== Information given ==

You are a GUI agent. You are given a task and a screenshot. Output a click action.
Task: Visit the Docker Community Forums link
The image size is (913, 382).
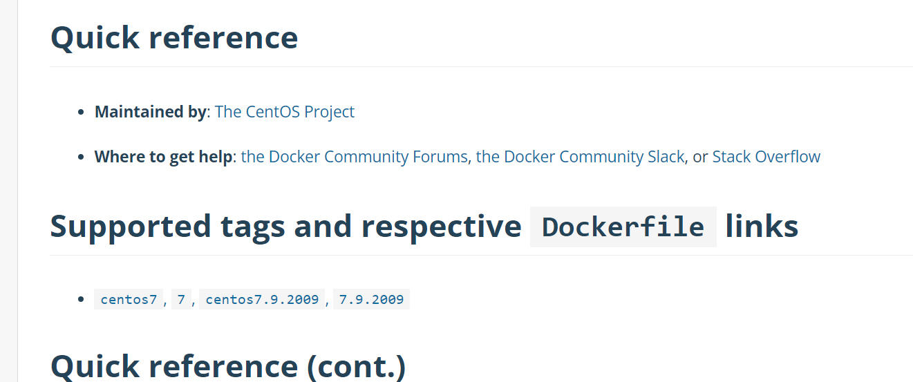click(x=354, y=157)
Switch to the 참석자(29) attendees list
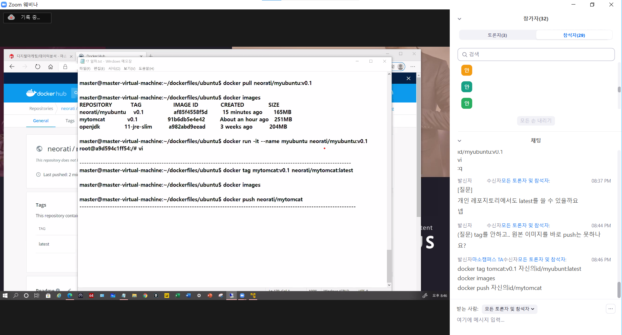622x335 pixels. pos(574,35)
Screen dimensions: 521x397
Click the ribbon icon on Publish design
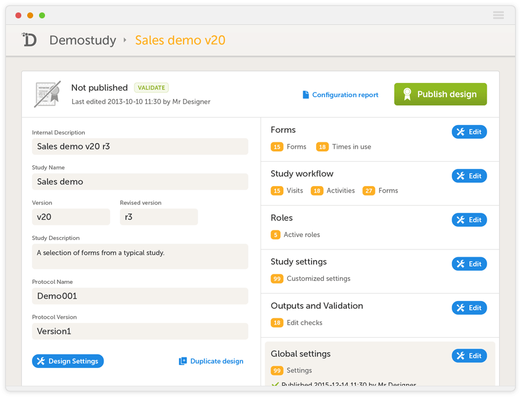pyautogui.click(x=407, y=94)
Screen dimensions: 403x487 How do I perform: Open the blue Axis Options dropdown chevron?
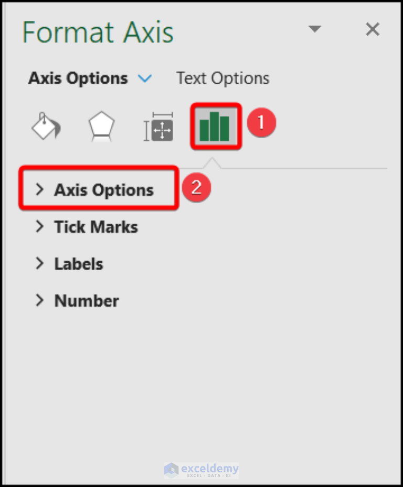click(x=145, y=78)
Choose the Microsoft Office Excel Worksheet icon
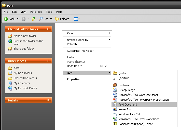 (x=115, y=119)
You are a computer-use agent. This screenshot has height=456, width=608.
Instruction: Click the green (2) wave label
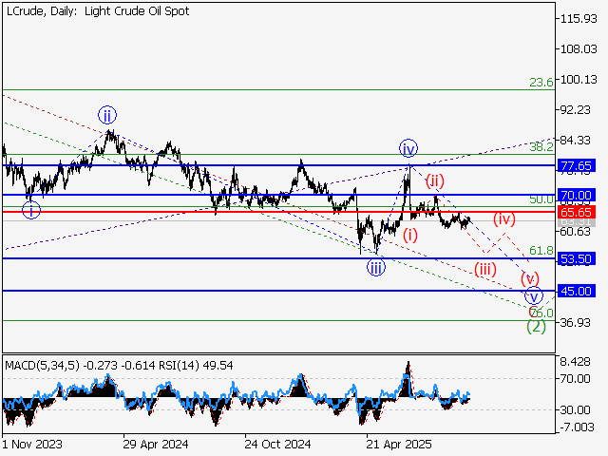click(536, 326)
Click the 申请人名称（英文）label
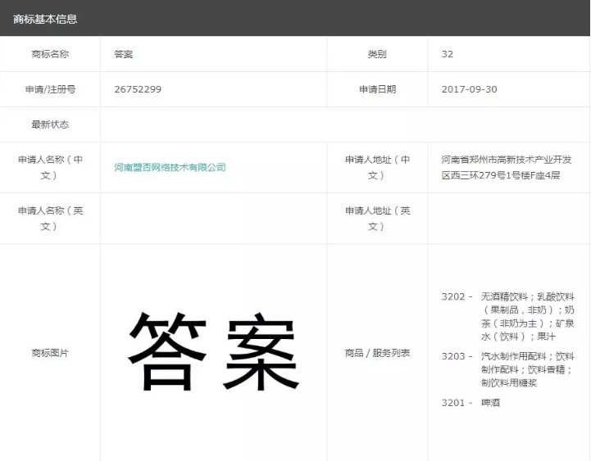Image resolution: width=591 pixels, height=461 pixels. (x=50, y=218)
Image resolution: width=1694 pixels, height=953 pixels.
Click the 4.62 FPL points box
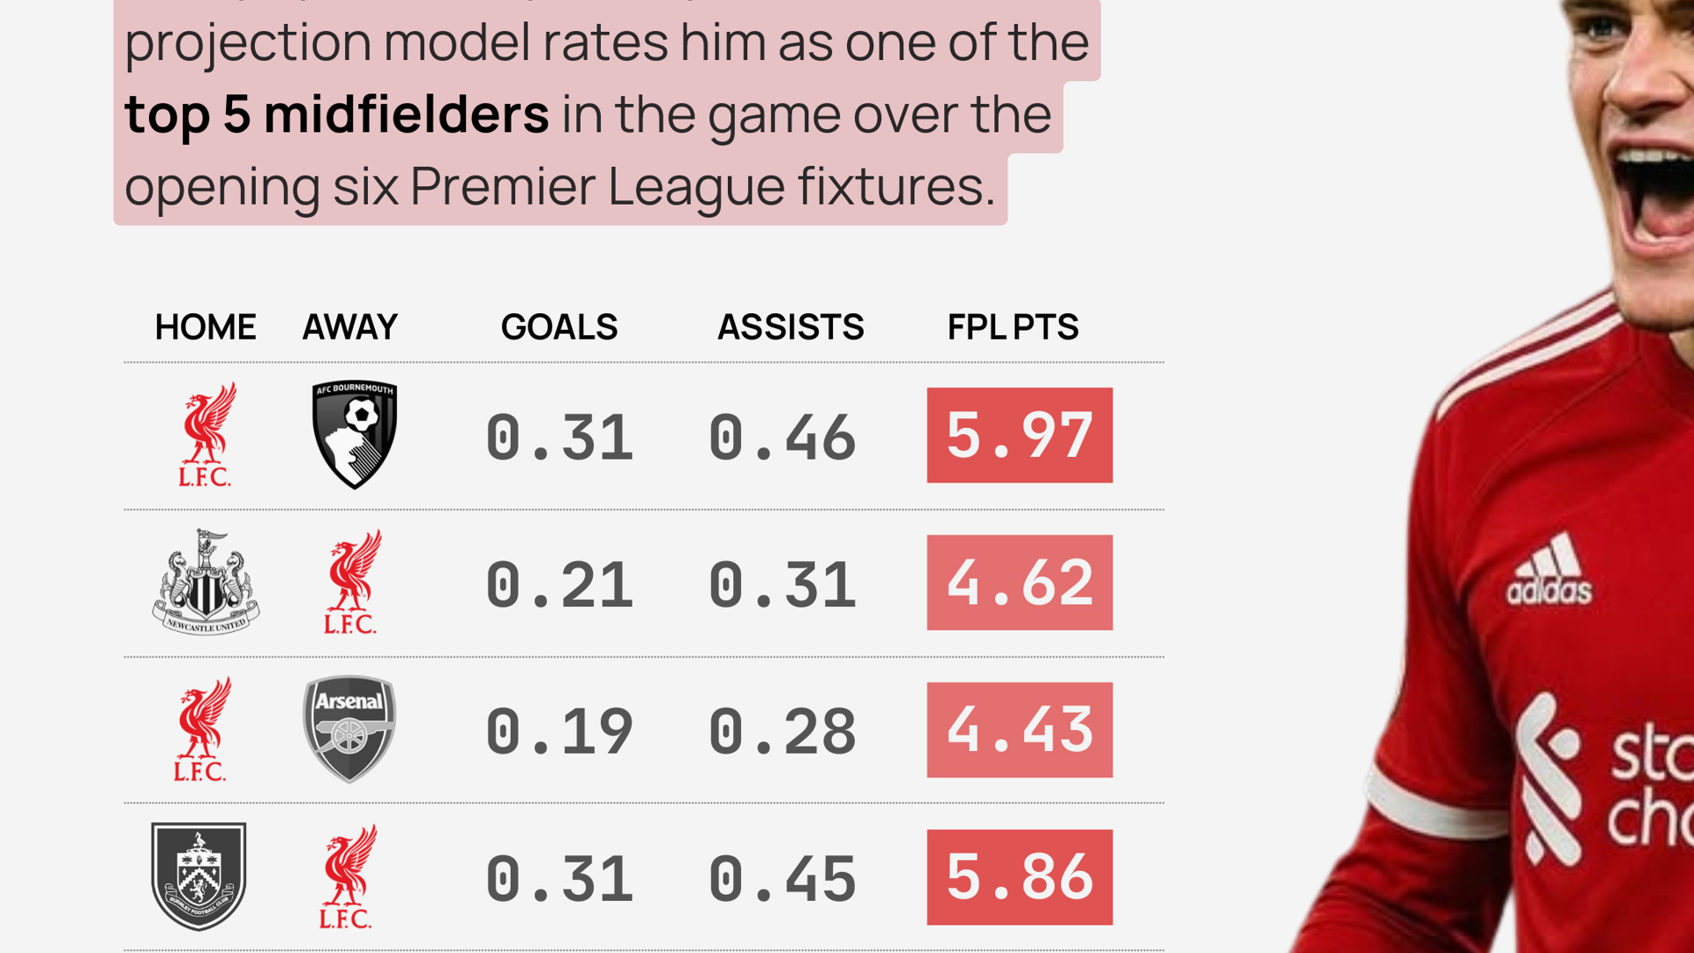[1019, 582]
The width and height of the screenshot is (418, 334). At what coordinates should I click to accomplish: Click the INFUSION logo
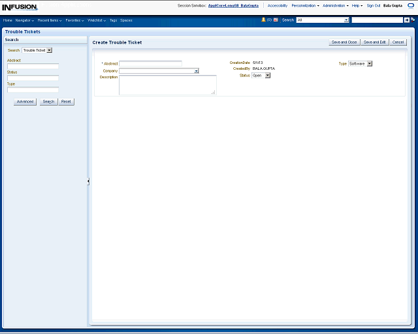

===

Please copy the lines above exactly, starting at the line that holds "Choose the Microsoft" and ending at the line that holds "Image resolution: width=1694"; include both, but no pictures.

▶ Answer section:
Choose the Microsoft Office Excel Worksheet icon
 (x=115, y=119)
You are a computer-use agent. This screenshot has height=456, width=608.
Instruction: Click the green (2) wave label
click(536, 326)
Click the 申请人名称（英文）label
Image resolution: width=591 pixels, height=461 pixels. (x=50, y=218)
Image resolution: width=1694 pixels, height=953 pixels.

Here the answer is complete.